Durch dieses Verfahren muss jeder Browser nur mit einem einzigen Push Service in Verbindung bleiben. Um Missbrauch zu verhindern, sind die einzelnen Nachrichten verschlüsselt und mit einem signierten Token versehen (Kasten: „Push und Security“).

Push und Security

Um zu beweisen, dass die einzelnen Push Notifications vom Backend der PWA kommen, inkludiert dieses ein signiertes Token in alle Nachrichten. Hierfür generiert das Backend ein Schlüsselpaar, dessen öffentlichen Schlüssel die PWA bei der Anmeldung an den Push Service weiterreicht. Der Push Service kann somit die Herkunft der Push Notifications verifizieren. Damit der Push Service die Nachrichten nicht lesen kann, generiert der Browser ein weiteres Schlüsselpaar. Dessen öffentlichen Schlüssel packt er in das Subscription-Objekt, das die PWA an das Backend sendet. Das Backend kann nun jede versendete Push Notification damit verschlüsseln.

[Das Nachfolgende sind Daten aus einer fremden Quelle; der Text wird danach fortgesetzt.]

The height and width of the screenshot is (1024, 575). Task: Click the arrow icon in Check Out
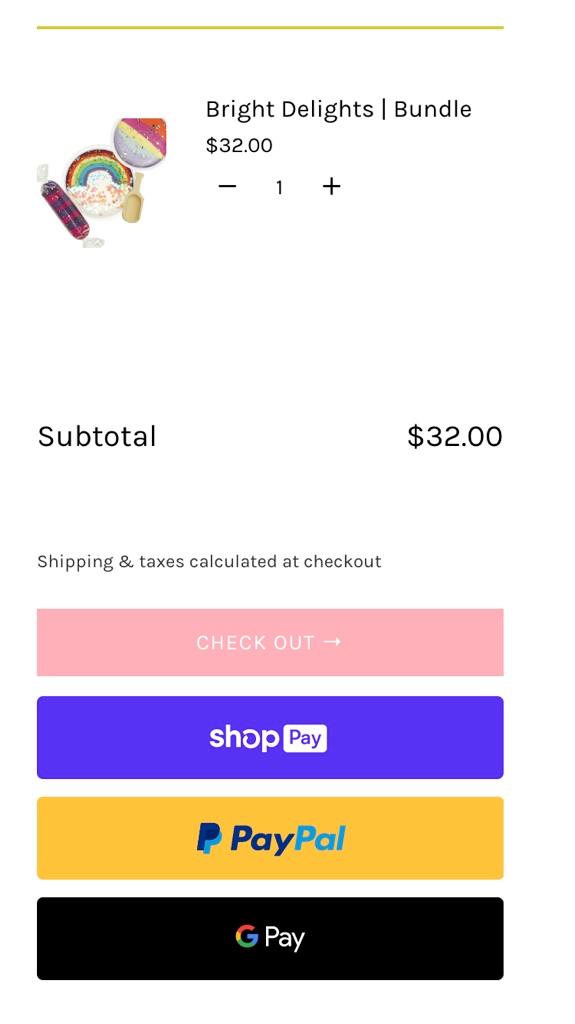(333, 642)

Push Notification und @angular/service-worker

Für die Anmeldung bei einem Push Service bietet @angular/service-worker die Klasse SwPush an. Ihre Methode requestSubscription meldet die PWA beim Push Service des Browseranbieters an (Listing 4).

export class AppComponent {

  constructor(
    private snackBar: MatSnackBar,
    private swUpdate: SwUpdate,
    private swPush: SwPush) { 

    [...]
    this.setupUpdates();
    this.setupPush();
  }

  [...]

  setupPush() {

    const key = 'BBc7Bb5f5...';

    this.swPush.requestSubscription({
      serverPublicKey: key
    })
    .then(sub => {
      console.debug('Push Subscription', JSON.stringify(sub) );
    },
    err => {
      console.error('error registering for push', err);
    });
  }
}

Bei der Anmeldung übersendet requestSubscription einen vom Backend stammenden öffentlichen Schlüssel an den Push Service. Als Antwort wird ein Subscription-Objekt geliefert, das die PWA nun an das eigene Backend senden würde. Zur Vereinfachung wird es hier lediglich auf der Konsole ausgegeben.

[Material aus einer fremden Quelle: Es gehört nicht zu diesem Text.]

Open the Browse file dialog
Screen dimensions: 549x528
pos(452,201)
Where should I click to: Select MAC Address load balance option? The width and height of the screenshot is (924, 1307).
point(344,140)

Um dennoch das Versenden einer Push Nachricht zu testen, liegt dem Quellcode ein Node.js-Skript send-push.js bei. Trägt man dort das Subscription-Objekt aus der Konsole ein, versendet es eine Push Notification an die PWA. Möchte sich die PWA beim Eintreffen solcher Nachrichten informieren lassen, kann sie das von SwPush angebotene Ereignis messages konsumieren:

this.swPush.messages.subscribe(push => {
console.debug('received push message', push);
});

Fazit und Ausblick

Dank @angular/pwa können Angular-Anwendungen augenblicklich die Vorteile von PWAs nutzen: performanter Programmstart über den Home Screen, Offlinefähigkeit und Push Notifications. Dank Scaffolding und ng add gestaltet sich das Einbinden simpel. Entsprechend gibt es keinen Grund, diese Möglichkeit nicht zu nutzen.

Da die Anwendung nun prinzipiell offlinefähig ist, stellt sich die Frage, ob man auch Daten lokal vorhält. Außerdem könnte man auch im Offlinemodus Benutzereingaben entgegennehmen und in einer Browserdatenbank verstauen. Mit der IndexedDB weisen beispielsweise alle modernen Browser eine Möglichkeit auf, größere Datenmengen lokal zu verwalten. Dank Bibliotheken wie Dexie.js ist der Zugriff auf die IndexedDB ein Kinderspiel.

Kein Kinderspiel sind allerdings die Synchronisation der lokalen Daten mit dem Server sowie die Behandlung von Konflikten, die auftreten, wenn mehrere Benutzer offline dieselben Daten modifizieren. Außerdem muss man sich um die unterschiedlichen Quoten kümmern, die einzelne Browser für lokale Daten aufweisen. Das alles ist immer anwendungsspezifisch, weswegen Bibliotheken hier auch nur bedingt helfen können.

Während die in diesem Artikel beschriebenen Aspekte ohne große Verrenkungen so gut wie immer zusätzlichen Nutzen bringen, ist für die zweite Ausbaustufe mit lokale Daten zwischen Aufwand und Nutzen abzuwägen.